> Extrait à lire
+===+

# Prise USB à étincelles ?



## cricridam (22 Décembre 2006)

Bonjour

Lorsque je veux brancher la prise USB de mon Hub sur mon G5 (2*2,3) , des étincelles minuscules mais bien visibles se produisent (cela ne se passe que quand je "rate" la prise et que je touche le boîtier métal du G5).

Des idées ? (Cela ne se passe qu'avec la prise du HUB ...)

Merci d'avance


----------



## sofad (22 Décembre 2006)

ca m'est arrivé aussi sur mon powerbook quand je branchais ma cle usb
mais maintenant plus rien
aucune idée d'ou ca vient


----------



## JPTK (22 Décembre 2006)

C'est la magie de Noël !


----------



## maousse (22 Décembre 2006)

ton powermac est bien branché sur une prise avec un raccordement à la terre valable ?
c'est un défaut de mise à la masse d'un des équipements.


----------



## supermoquette (22 Décembre 2006)

jaipatoukompri a dit:


> C'est la magie de Noël !


J'ai une idée : une chaise usb !


----------



## Tiey (23 Décembre 2006)

J'ai la meme chose avec mon ACD 23". Quand je branche un DD sur le hub intégré.
Ca n'arrive qu'avec les DD. D'ou je pense que ca vient avec des périf qui on une alim perso . Ca ne m'arrive jamais avec ma Wacom, mon ShuttlePro ou une clé USB. C'est pour ca que j'en ai déduit pour l'alim.

t.


----------



## ROB 59 (24 Décembre 2006)

Bonjour,
Peut etre aussi une decharge d'electricite statique?


----------

+===+

> Données affichées
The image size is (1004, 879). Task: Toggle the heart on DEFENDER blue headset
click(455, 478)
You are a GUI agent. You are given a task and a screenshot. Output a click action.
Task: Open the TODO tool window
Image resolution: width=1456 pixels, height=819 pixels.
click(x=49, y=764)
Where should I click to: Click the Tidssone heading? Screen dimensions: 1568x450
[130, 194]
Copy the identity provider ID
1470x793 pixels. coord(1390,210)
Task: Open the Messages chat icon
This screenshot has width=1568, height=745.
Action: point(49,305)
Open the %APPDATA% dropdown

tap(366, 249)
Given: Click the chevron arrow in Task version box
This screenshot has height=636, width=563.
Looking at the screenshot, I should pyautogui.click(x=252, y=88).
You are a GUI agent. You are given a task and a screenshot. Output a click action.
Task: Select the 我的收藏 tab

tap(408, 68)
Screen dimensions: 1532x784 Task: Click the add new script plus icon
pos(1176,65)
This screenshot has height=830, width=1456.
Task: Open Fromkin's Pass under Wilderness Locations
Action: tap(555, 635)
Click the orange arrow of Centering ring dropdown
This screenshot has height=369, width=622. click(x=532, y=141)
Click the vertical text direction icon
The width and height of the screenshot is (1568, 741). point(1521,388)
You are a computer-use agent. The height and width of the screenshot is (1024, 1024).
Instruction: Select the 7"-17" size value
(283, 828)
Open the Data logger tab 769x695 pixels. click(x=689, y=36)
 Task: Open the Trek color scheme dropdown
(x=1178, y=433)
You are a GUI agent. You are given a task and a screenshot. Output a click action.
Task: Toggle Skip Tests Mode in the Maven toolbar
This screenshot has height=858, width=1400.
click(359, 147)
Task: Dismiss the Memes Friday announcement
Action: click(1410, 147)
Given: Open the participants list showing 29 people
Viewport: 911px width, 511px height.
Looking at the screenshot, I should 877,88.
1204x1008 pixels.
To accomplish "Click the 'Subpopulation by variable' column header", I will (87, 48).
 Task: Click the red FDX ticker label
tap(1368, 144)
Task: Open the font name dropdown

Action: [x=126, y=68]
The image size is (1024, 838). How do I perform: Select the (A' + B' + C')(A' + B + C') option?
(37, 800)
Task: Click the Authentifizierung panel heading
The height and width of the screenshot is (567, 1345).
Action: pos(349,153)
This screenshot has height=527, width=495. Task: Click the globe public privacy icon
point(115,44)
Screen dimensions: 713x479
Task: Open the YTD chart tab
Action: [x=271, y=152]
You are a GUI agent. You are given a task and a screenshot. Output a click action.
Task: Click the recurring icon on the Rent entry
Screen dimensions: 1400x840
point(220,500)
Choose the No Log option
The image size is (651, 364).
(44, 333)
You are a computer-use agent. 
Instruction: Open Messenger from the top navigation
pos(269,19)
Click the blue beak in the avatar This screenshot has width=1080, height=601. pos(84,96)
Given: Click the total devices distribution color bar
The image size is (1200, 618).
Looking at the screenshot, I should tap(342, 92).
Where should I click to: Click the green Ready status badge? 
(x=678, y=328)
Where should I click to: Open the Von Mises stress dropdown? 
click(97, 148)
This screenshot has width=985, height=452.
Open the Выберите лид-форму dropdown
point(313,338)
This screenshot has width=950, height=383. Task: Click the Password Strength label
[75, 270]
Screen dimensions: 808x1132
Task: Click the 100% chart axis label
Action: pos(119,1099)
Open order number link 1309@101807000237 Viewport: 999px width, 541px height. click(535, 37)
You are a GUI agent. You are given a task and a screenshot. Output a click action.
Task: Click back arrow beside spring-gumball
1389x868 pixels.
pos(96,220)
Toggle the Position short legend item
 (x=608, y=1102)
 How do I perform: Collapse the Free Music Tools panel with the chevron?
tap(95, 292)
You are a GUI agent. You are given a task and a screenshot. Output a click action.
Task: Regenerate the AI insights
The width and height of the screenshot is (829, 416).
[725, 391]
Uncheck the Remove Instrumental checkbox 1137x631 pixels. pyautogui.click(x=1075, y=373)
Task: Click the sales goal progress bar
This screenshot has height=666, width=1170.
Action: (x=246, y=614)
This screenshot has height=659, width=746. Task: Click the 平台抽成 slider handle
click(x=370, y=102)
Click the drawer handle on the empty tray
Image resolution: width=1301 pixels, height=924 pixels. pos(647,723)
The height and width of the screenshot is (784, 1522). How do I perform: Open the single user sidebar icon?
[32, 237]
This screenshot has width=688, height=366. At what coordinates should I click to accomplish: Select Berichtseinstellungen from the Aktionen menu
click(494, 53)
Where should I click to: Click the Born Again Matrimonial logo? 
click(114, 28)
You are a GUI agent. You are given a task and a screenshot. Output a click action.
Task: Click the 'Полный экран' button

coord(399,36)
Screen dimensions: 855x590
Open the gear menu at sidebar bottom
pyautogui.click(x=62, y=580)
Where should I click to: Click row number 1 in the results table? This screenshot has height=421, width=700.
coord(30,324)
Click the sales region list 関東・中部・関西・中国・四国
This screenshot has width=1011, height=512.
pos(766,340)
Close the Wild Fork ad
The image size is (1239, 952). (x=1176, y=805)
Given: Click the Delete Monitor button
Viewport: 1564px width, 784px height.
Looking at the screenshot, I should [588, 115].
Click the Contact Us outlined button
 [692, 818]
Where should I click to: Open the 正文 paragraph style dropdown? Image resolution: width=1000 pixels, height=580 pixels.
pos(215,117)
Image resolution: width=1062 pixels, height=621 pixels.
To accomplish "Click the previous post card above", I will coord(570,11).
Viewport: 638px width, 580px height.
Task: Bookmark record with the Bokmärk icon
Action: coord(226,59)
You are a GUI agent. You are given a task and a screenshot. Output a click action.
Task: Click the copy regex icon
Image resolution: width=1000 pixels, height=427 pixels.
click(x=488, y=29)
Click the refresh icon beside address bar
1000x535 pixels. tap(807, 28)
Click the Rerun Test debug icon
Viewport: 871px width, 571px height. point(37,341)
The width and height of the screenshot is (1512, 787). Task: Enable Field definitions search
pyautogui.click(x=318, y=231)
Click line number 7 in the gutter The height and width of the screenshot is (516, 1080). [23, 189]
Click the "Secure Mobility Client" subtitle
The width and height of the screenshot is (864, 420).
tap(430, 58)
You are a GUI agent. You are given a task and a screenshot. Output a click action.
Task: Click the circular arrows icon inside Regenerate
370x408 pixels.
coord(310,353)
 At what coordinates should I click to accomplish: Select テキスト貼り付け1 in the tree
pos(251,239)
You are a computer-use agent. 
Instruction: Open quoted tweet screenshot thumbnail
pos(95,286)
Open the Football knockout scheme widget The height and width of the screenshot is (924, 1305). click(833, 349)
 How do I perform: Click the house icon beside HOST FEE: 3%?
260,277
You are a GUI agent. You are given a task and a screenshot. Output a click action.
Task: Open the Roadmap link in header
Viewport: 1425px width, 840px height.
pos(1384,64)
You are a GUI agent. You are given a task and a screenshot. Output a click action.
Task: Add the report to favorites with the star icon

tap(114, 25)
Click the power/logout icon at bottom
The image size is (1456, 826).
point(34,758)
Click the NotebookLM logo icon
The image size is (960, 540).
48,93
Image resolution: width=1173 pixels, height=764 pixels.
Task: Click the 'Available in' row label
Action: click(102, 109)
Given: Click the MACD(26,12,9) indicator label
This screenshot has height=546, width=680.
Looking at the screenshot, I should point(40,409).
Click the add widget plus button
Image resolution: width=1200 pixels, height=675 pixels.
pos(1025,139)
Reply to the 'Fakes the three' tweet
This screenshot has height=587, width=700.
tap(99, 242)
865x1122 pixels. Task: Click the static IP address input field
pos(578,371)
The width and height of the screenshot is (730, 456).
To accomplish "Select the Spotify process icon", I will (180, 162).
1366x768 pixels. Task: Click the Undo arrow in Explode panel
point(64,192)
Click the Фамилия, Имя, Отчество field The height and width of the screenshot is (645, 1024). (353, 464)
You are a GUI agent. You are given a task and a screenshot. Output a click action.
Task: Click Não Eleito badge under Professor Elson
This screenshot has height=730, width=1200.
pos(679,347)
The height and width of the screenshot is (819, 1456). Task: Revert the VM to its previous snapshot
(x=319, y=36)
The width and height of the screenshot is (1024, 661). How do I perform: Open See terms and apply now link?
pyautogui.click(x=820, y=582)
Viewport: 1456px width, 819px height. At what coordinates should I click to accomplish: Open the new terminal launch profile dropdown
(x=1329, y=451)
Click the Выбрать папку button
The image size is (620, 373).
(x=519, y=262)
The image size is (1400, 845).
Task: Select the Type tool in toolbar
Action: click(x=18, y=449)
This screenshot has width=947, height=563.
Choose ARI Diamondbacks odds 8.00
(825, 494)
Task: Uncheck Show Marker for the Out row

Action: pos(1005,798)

+===+

> Travail demandé
1 – Recopiez à l'identique le passage du fil de discussion allant de « # Prise USB » à « du HUB ...) ».
2 – Redimensionnez les coordonnées de la liste, de la ligne contenant « Where should I click to: Open the Von » à la ligne contenant « point(313,338) », ces deux lignes comprises : réécrivez chacune de ces lignes en entier, en multipliant chaque coordonnée par 2,5 et en arrondissant à l'entier, les demis vers le haut. Ne donnez que ces lignes.

> Réponses par consigne
1 –
# Prise USB à étincelles ?



## cricridam (22 Décembre 2006)

Bonjour

Lorsque je veux brancher la prise USB de mon Hub sur mon G5 (2*2,3) , des étincelles minuscules mais bien visibles se produisent (cela ne se passe que quand je "rate" la prise et que je touche le boîtier métal du G5).

Des idées ? (Cela ne se passe qu'avec la prise du HUB ...)

2 –
Where should I click to: Open the Von Mises stress dropdown? 
click(243, 370)
This screenshot has width=985, height=452.
Open the Выберите лид-форму dropdown
point(783,845)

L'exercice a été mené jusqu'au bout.